(Records from a data collection)
>>>
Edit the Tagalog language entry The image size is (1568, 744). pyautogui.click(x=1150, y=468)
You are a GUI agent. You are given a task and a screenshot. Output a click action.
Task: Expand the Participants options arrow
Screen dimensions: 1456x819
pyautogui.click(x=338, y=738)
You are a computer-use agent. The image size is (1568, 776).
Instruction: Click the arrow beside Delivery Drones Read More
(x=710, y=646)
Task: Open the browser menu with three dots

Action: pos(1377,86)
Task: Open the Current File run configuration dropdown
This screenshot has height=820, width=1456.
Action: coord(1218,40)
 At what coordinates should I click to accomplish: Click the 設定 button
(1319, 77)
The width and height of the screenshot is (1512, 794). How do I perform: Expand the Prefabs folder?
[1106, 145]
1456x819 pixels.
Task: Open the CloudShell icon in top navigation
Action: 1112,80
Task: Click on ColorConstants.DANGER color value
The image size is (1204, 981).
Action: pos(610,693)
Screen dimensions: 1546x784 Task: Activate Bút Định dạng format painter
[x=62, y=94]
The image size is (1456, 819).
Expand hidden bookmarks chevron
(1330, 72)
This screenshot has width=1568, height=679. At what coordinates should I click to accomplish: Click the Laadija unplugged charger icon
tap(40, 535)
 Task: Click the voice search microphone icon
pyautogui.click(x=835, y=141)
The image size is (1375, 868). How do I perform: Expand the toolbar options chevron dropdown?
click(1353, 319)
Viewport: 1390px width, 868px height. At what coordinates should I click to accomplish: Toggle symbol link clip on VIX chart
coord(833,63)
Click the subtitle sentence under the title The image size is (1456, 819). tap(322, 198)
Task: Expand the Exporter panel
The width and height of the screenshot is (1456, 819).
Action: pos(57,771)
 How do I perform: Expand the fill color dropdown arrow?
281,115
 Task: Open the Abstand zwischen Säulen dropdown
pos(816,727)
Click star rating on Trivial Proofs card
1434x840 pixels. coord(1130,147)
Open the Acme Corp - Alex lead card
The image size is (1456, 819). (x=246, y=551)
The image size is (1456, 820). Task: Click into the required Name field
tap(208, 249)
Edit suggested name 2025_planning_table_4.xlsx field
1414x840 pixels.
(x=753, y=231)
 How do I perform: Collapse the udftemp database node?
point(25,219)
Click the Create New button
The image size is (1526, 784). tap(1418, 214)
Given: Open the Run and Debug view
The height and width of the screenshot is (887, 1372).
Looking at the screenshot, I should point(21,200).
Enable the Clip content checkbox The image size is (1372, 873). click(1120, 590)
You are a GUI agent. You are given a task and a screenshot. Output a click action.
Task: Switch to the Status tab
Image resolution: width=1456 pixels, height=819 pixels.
<<<
All lines in the records above that contain "Edit" are to be reported.

Edit the Tagalog language entry The image size is (1568, 744). pyautogui.click(x=1150, y=468)
Edit suggested name 2025_planning_table_4.xlsx field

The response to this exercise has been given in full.